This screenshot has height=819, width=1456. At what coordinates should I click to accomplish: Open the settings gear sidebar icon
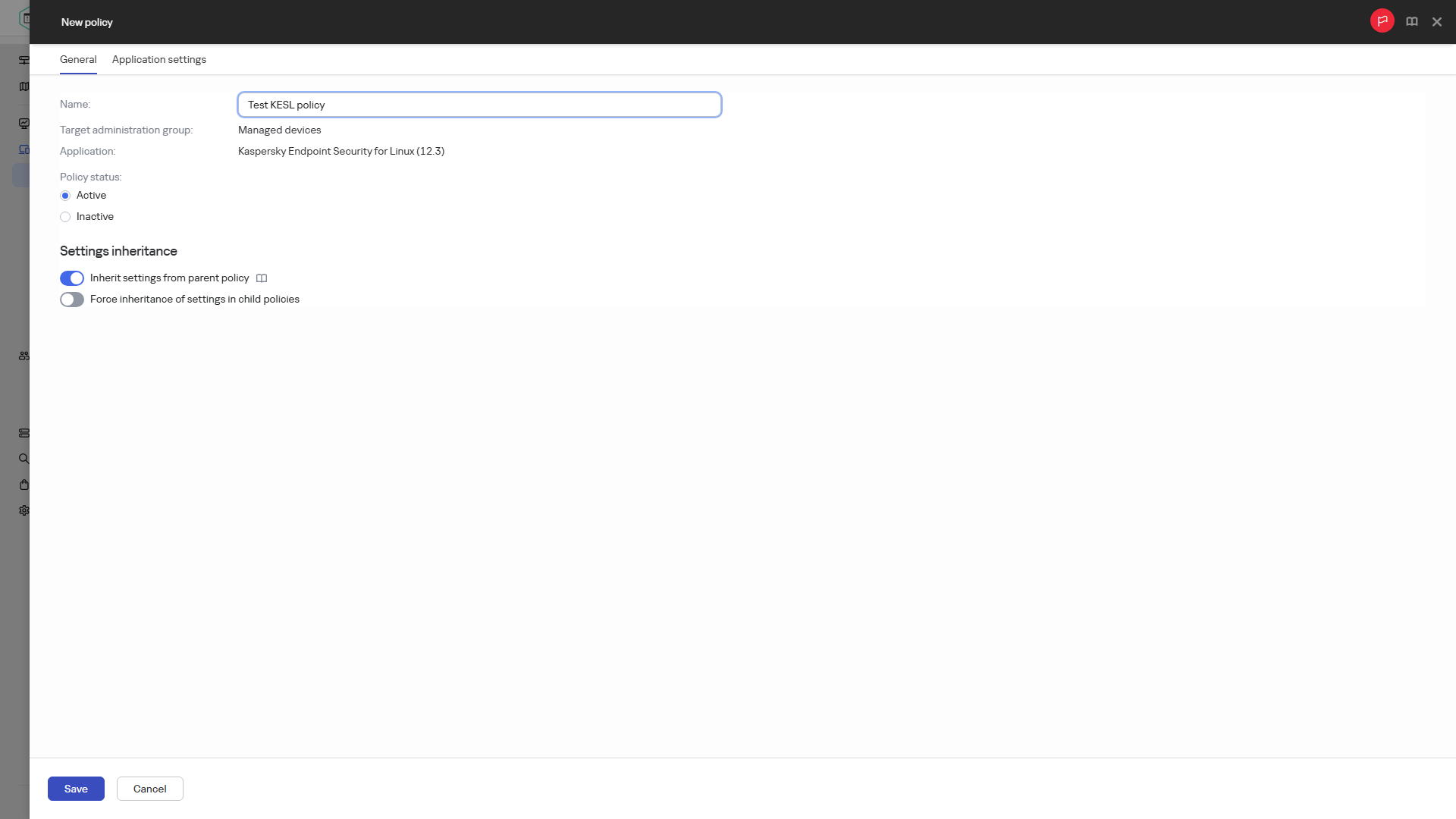coord(24,510)
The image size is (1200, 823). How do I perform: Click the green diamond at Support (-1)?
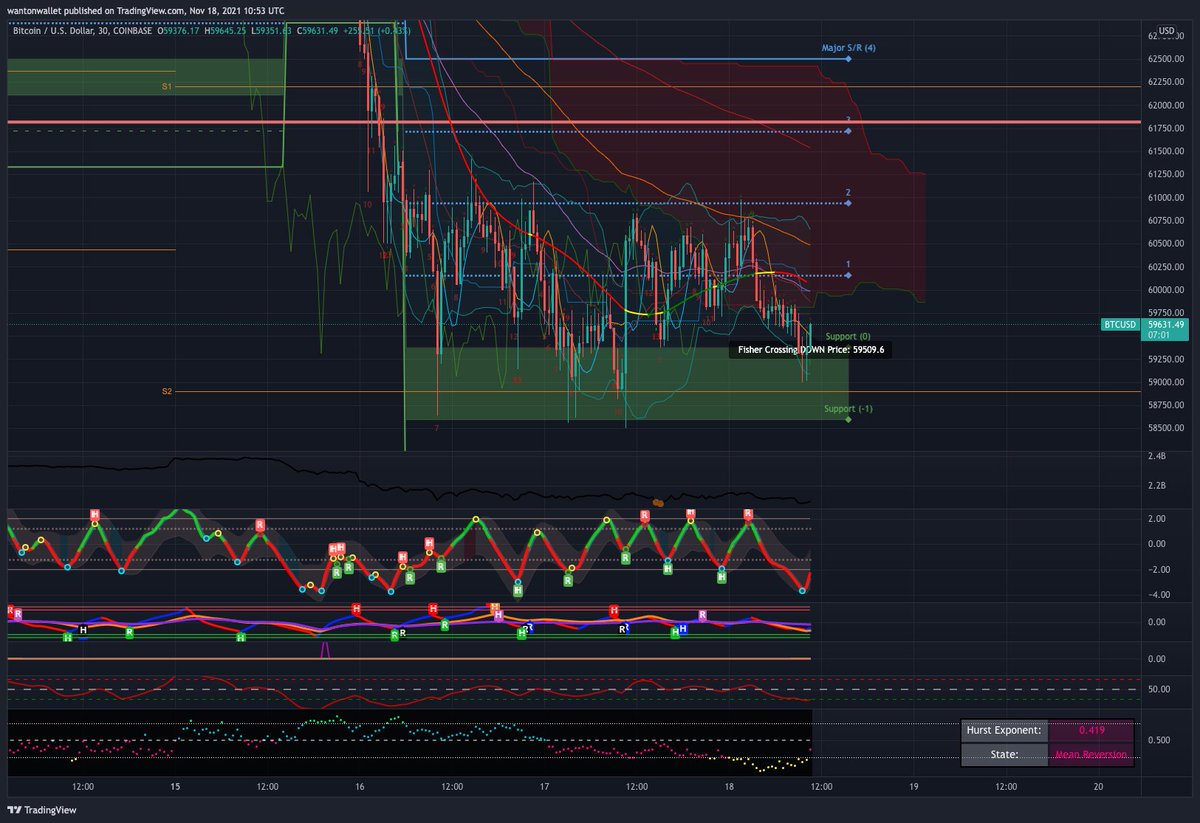(847, 420)
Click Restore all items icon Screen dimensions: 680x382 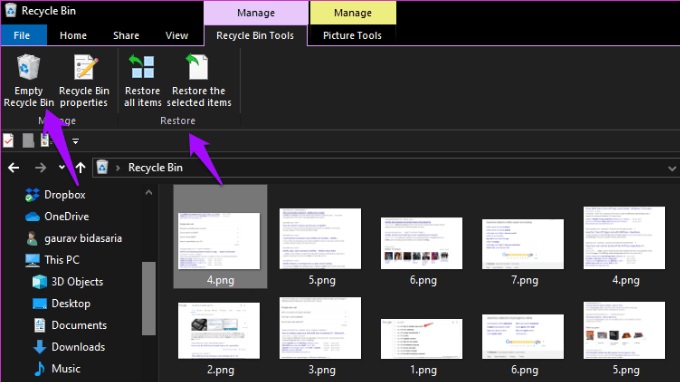coord(143,67)
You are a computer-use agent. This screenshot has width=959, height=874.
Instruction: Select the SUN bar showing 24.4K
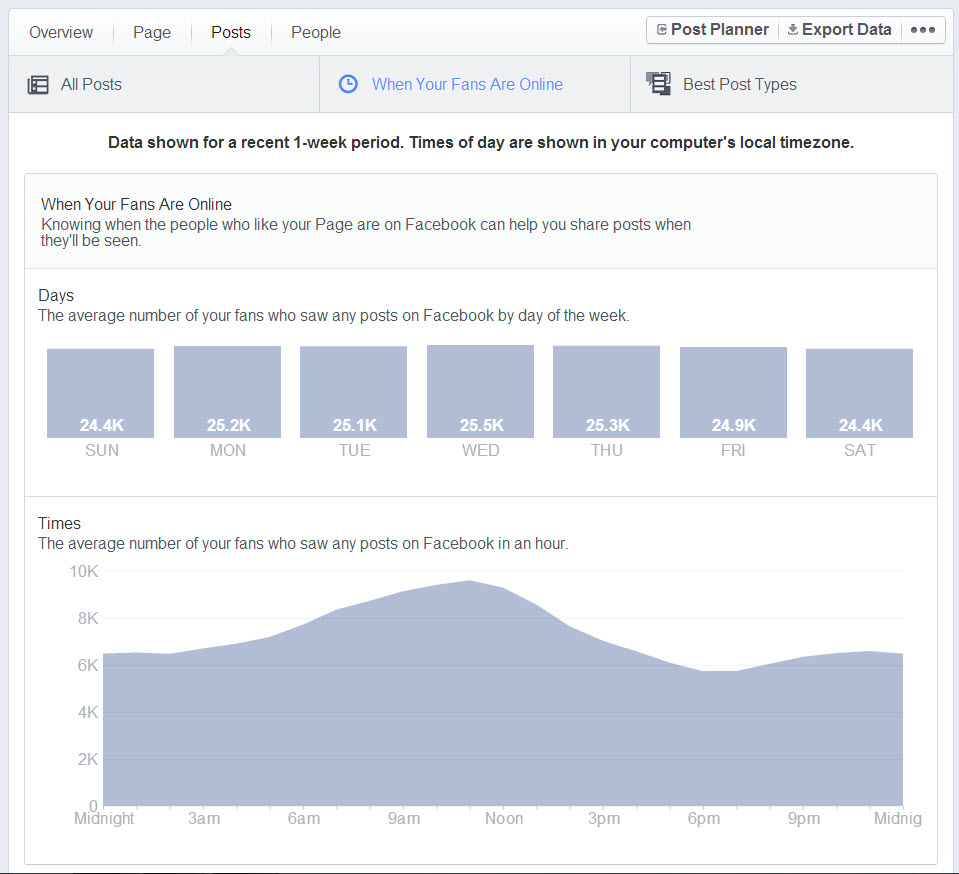(100, 392)
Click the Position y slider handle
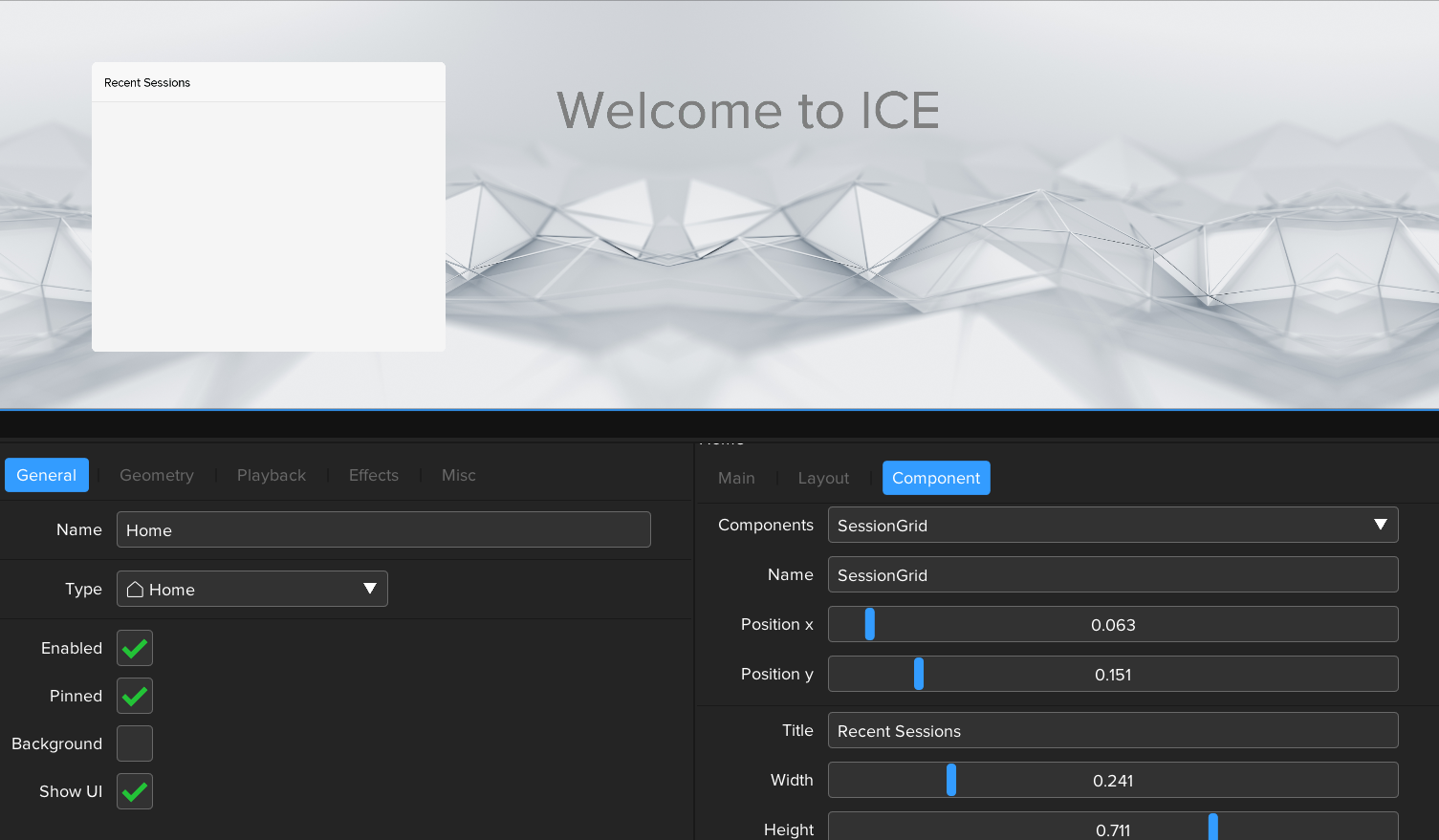The image size is (1439, 840). pos(919,674)

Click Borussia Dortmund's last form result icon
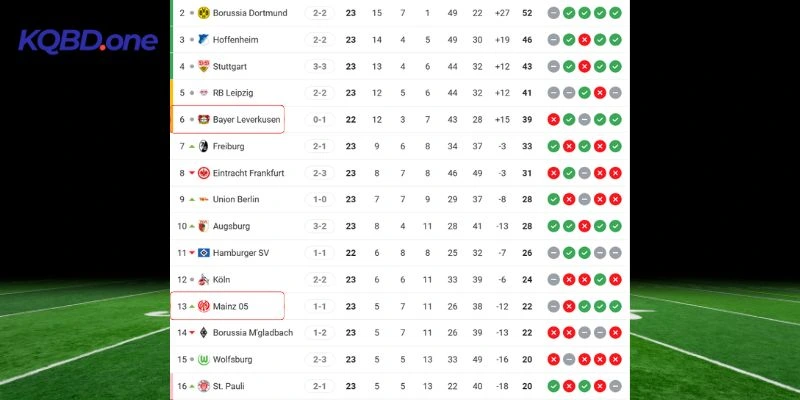[616, 13]
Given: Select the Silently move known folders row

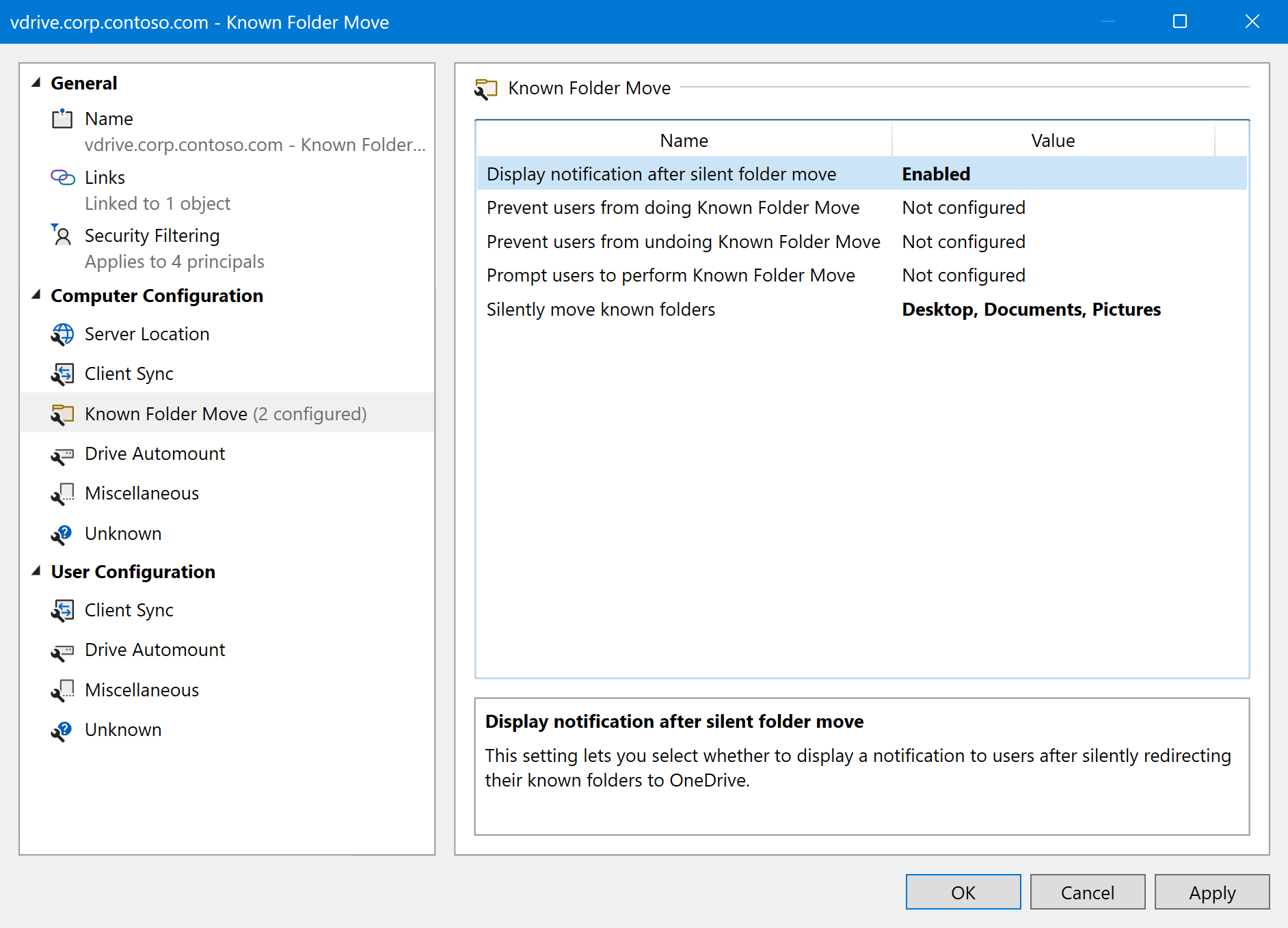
○ ○ ○ ○ ○ ○ ○
Pull out each line of the listing above that contains the word "This". Case matters.

WRITTEN ANSWER:
This screenshot has height=819, width=1456. At what coordinates should I click to accomplish: Open the settings gear sidebar icon
You are a computer-use agent. This screenshot has width=959, height=874.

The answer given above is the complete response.